Could you change "chevron" to "arrow" in the items, starting with the line containing "The width and height of the screenshot is (797, 433)." and going on through the end of the items, and give those lines again with everything else unchanged? Leave the pictures out of your answer.

# Available data start

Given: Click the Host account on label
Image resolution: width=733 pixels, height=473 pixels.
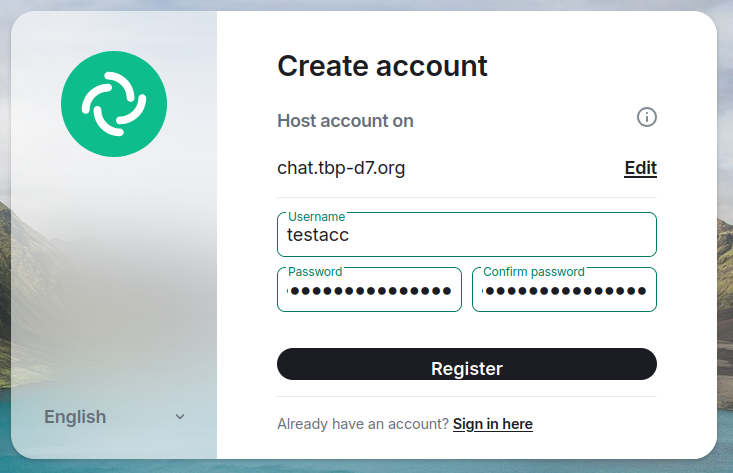Looking at the screenshot, I should 345,121.
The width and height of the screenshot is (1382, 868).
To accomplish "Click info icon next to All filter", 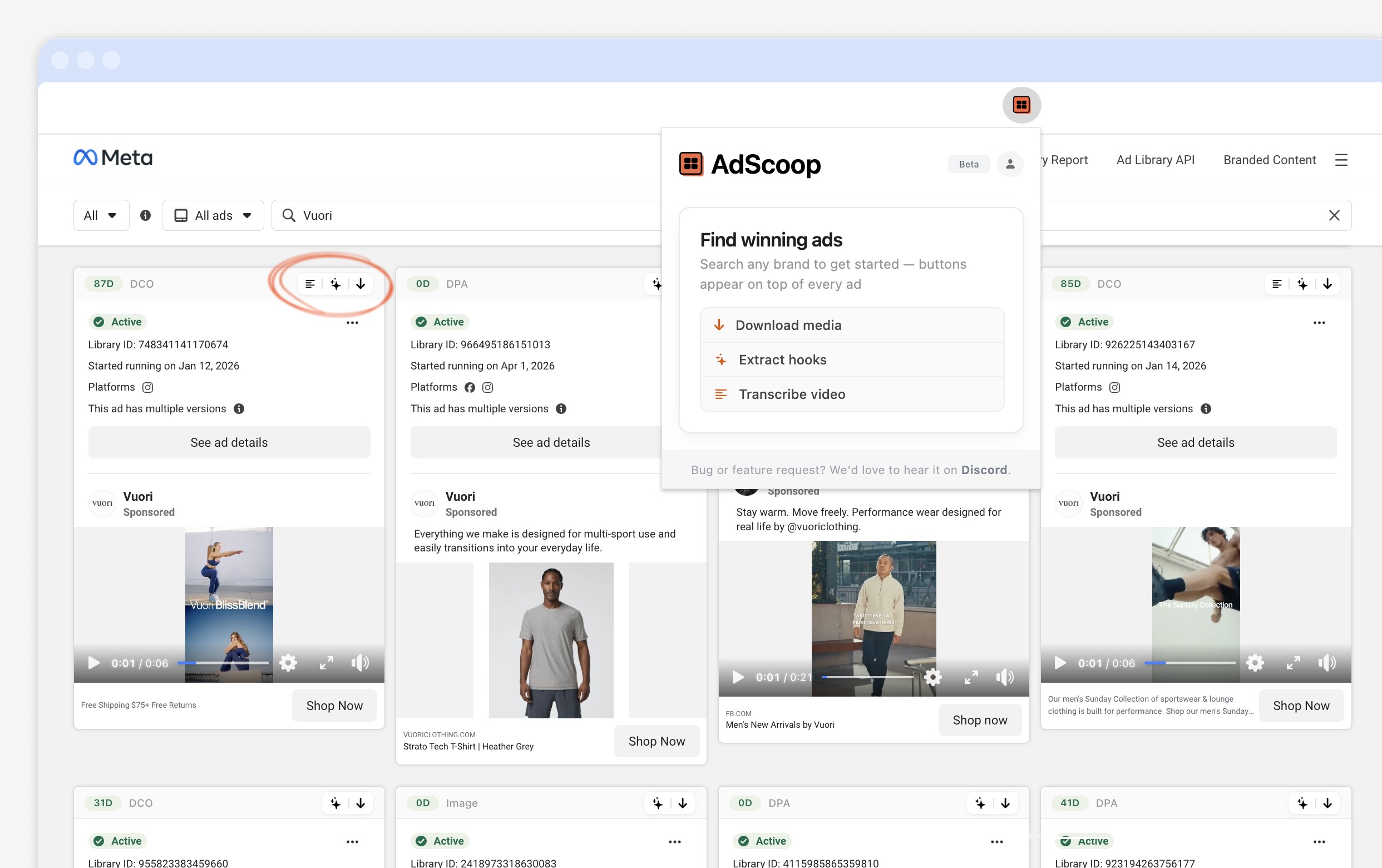I will tap(146, 215).
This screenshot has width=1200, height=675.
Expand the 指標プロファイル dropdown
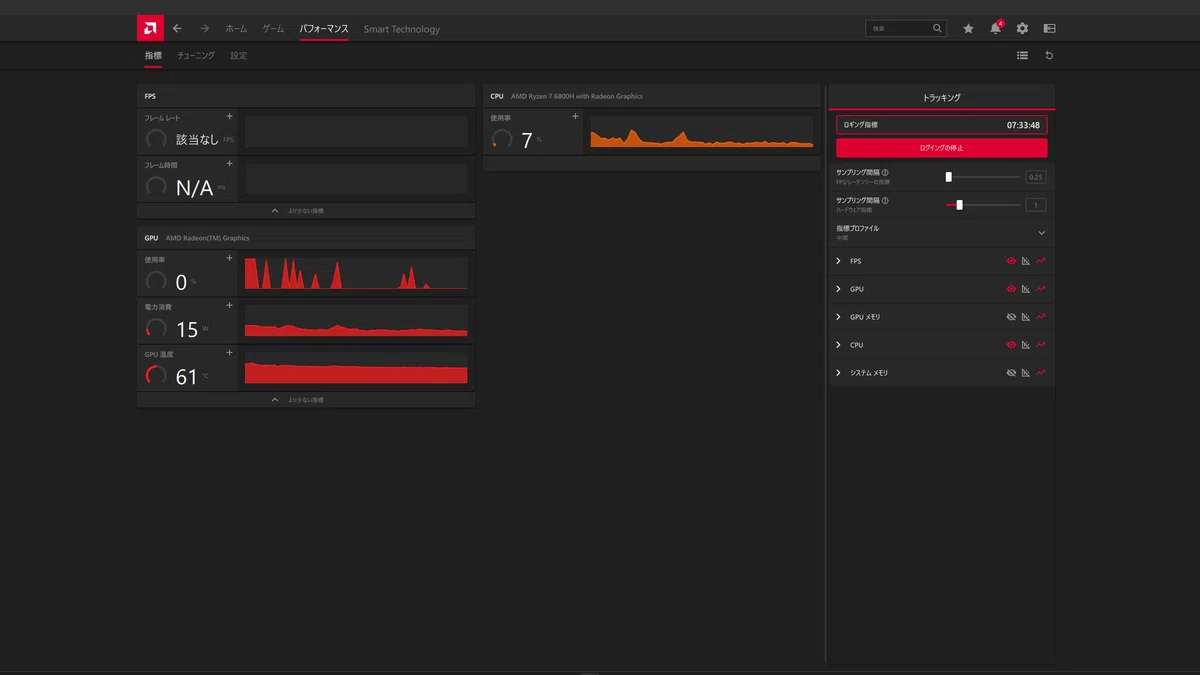[941, 232]
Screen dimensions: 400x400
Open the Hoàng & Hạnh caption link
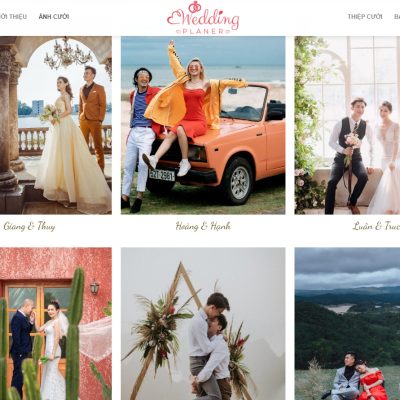[203, 226]
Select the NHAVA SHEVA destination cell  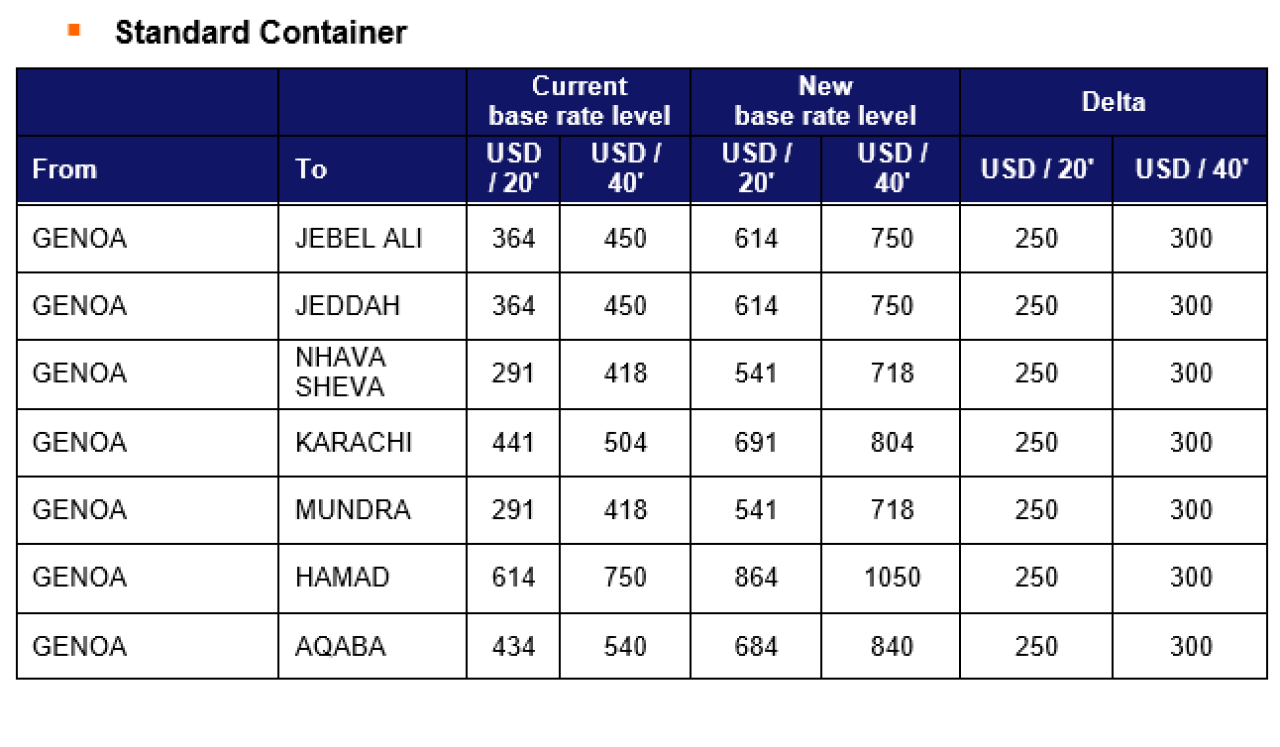coord(372,373)
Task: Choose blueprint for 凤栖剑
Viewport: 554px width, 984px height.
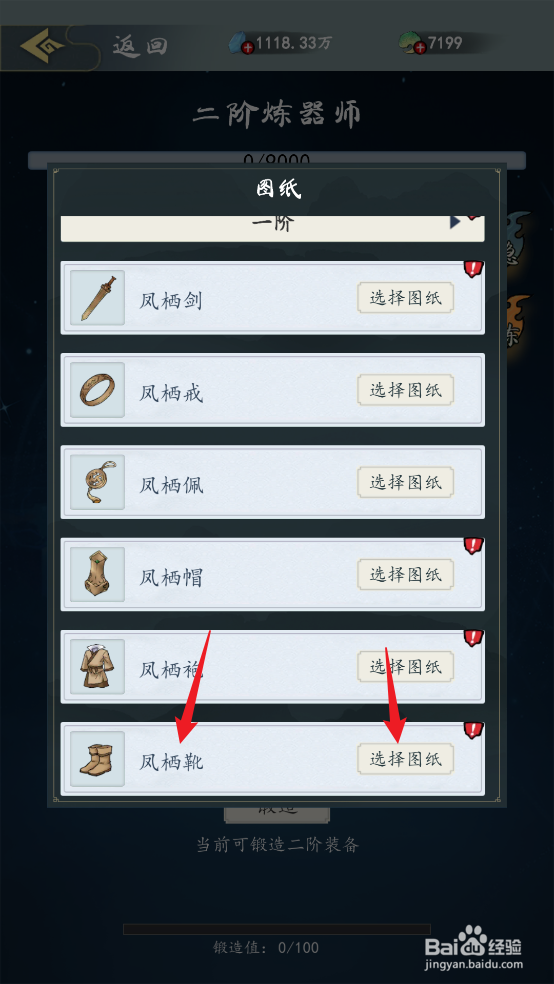Action: pyautogui.click(x=405, y=297)
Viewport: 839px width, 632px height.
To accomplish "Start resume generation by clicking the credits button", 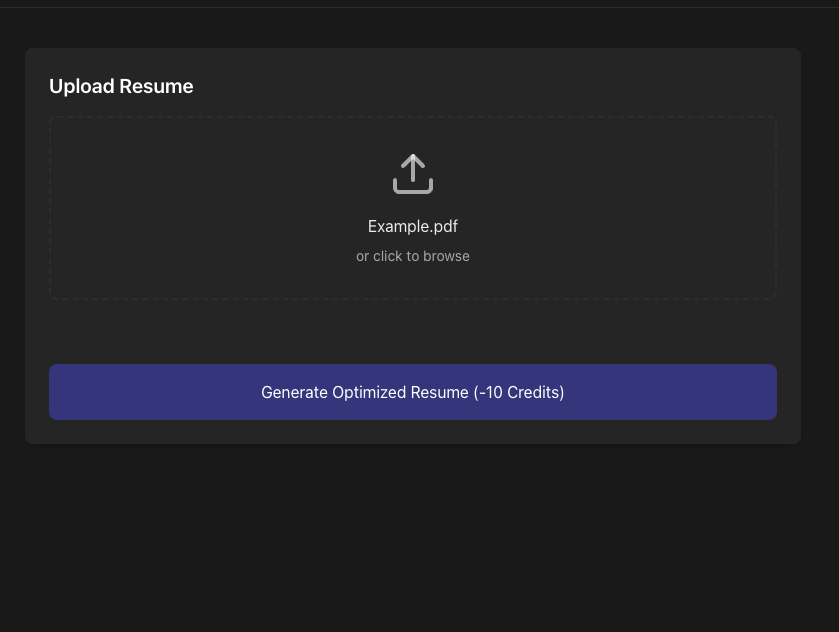I will coord(413,392).
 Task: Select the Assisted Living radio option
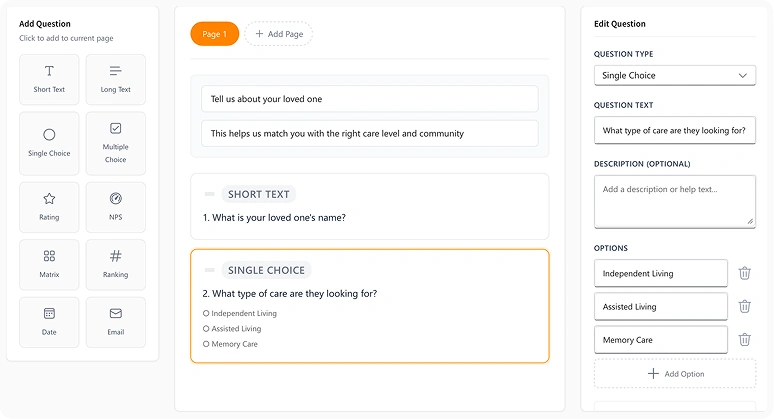[x=206, y=328]
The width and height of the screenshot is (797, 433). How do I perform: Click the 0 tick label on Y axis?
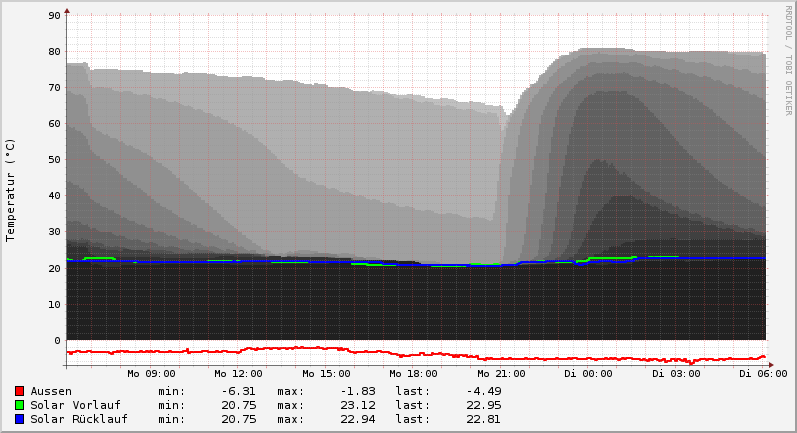click(x=57, y=340)
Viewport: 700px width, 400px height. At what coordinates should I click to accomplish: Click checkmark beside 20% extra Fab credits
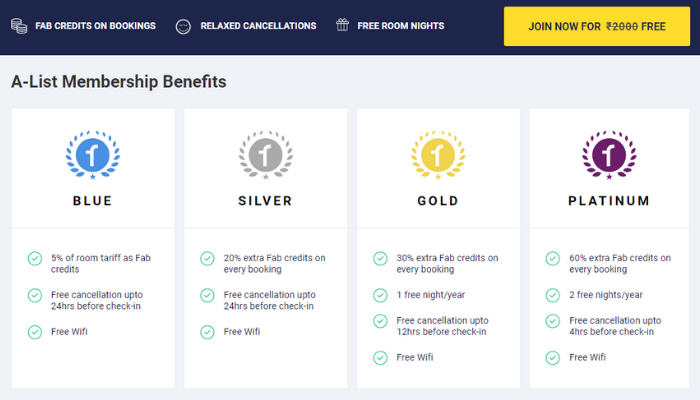pyautogui.click(x=207, y=259)
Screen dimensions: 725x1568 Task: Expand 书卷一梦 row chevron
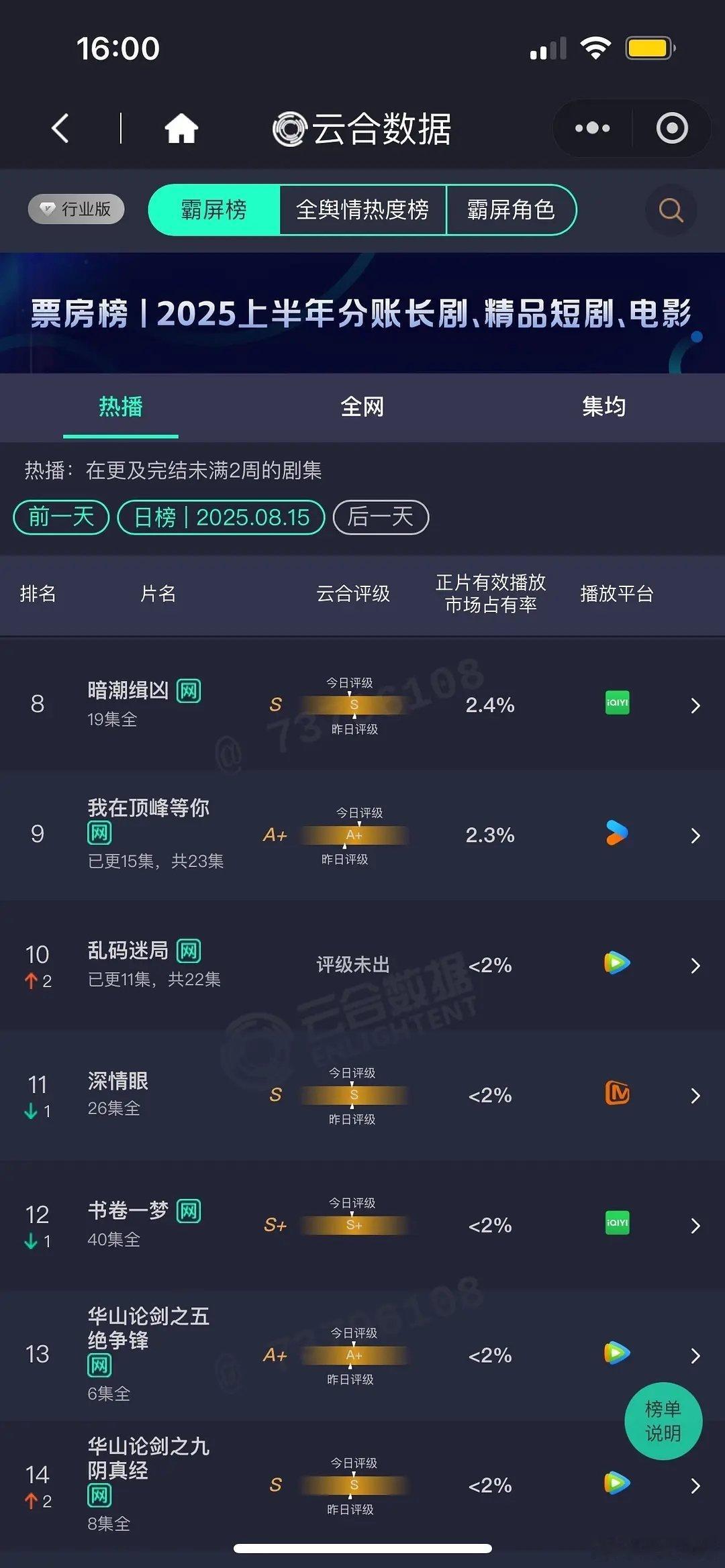coord(695,1226)
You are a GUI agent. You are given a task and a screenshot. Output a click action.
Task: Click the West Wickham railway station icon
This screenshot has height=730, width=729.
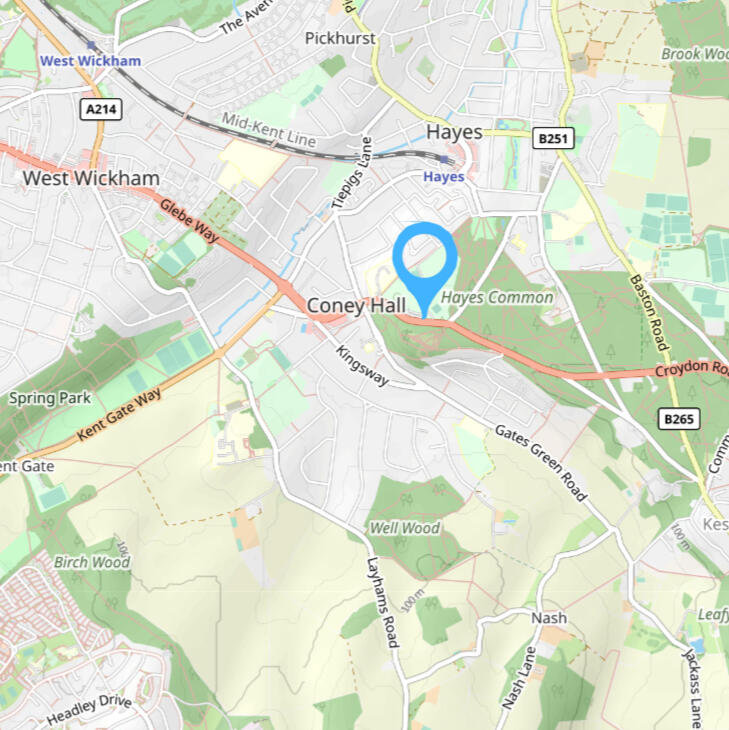[91, 45]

# Available data end

- Reply -
The width and height of the screenshot is (797, 433). How do I perform: Click the 0 tick label on Y axis?
click(x=57, y=340)
Viewport: 700px width, 400px height. At what coordinates should I click to accomplish: Click checkmark beside 20% extra Fab credits
pyautogui.click(x=207, y=259)
Screen dimensions: 725x1568 Task: Expand 书卷一梦 row arrow
coord(695,1226)
You are a GUI agent. You are given a task and a screenshot. Output a click action.
Task: Click the West Wickham railway station icon
This screenshot has height=730, width=729.
[91, 45]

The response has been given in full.